También está el hecho de que Iowa es un “estado púrpura”: es decir, una mezcla del azul demócrata y el rojo republicano. Por esos sus resultados en las elecciones presidenciales suelen estar muy igualados, y muy cerca de los resultados a nivel nacional. Y de hecho Iowa tiene mucho de estado premonitorio. Desde 1976, siete de los nueve demócratas que ganaron aquí terminaron disputando la presidencia.

"Predijeron" a Barack Obama

Un caso reciente de la importancia de Iowa es el de Barack Obama. El expresidente afroamericano ha dicho que el momento favorito de su carrera política fue la noche en que ganó los caucus de Iowa, contra pronóstico, en enero de 2008. La campaña habilidosa y juvenil que había confeccionado se demostraba eficaz en un estado mayoritariamente rural y blanco. Si vencía aquí, el resto de estados serían factibles. “Dijeron que este día jamás llegaría”, declaró el entonces senador de Illinois, un peso ligero comparado con la favorita de entonces (ya en aquel tiempo): Hillary Clinton.

Los caucus se celebran hoy y duran de siete a ocho de la tarde. En apenas una hora las asambleas tienen que decantarse por un candidato. Esto se hace en dos rondas: la primera ronda descarta a los aspirantes que tengan menos de un 15% de los votos de ese caucus. La segunda ronda se encarga de repartir estos votos sobrantes, que no han pasado el umbral, entre el resto de candidatos. Hay margen para debatir y lograr cambios de opinión. Luego los votos se traducen en delegados. El candidato que más delegados tenga a nivel estatal es el que gana los caucus.

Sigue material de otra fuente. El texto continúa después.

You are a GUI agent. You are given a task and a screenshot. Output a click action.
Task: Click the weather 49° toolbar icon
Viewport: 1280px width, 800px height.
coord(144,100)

Son procesos muy abiertos. Cualquier persona con derecho a voto puede participar, pero lo suele hacer en torno al 16% de los electores. Aquellos votantes más politizados. El tamaño del caucus también varía: unos caucus llenan polideportivos y otros suman seis o siete personas en el salón de una casa. También hay reuniones en colegios, gimnasios o bibliotecas públicas.

Pete Buttigieg hace campaña en Iowa. (EFE)
Pete Buttigieg hace campaña en Iowa. (EFE)

Esta noche habrá 1.678 caucus en los 99 condados de Iowa. Los candidatos llevan todo el fin de semana dando mítines en las ciudades y en los pueblos pequeños, arengando a sus seguidores e implorándoles que multipliquen sus filas. Han estado en cervecerías, cafeterías, granjas y salas de conciertos.

Biden y Sanders a la cabeza

Dado el inusual número de candidatos, y sobre todo lo igualados que están en los sondeos, se espera una alta participación y hay un alto margen para las sorpresas. De momento, los veteranos Joe Biden, representante del ala moderada del partido, y Bernie Sanders, paladín de la izquierda socialista, son los favoritos. Pero el sistema de dos rondas puede elevar a un tercero: aquel que se lleve los votos a repartir de aquellos que no llegaron al 15% en la primera ronda de debate.

Andrew Yang tendría posibilidades, según el criterio de Conway, por su cercano carisma personal. O Pete Buttigieg, alcalde de South Bend, en Indiana, que acaba de cumplir 38 años y hace pocas semanas encabezaba las encuestas en Iowa.

“Mi elección es Amy Klobuchar”, dice Christiane Page. “Es de Minnesota. En un nuevo sondeo obtiene el 13% (de intención de voto)”. Según su marido, Greg, la senadora Klobuchar no es tan progresista como ellos, pero “necesitamos un candidato del Medio Oeste para recuperar algunos de los estados que se llevó Trump”. “Hay que darle un empujón”, dice Christiane Page.

No todo el mundo disfruta de los caucus. De ese 84% de votantes que no participan, muchos están deseando que terminen de una vez. Los equipos de los candidatos demócratas llevan meses peinando los condados en busca de apoyo, lo cual se refleja en llamadas, mensajes y correos electrónicos. En anuncios, campañas puerta por puerta y esporádicos cortes de tráfico.

“Queremos que nuestros teléfonos dejen de sonar”, confesaba el periodista Simon Conway. “La mayoría de los habitantes de Iowa están listos para que esto termine y para que ellos (los candidatos) se vayan a New Hampshire y se olviden de nosotros hasta el próximo noviembre”.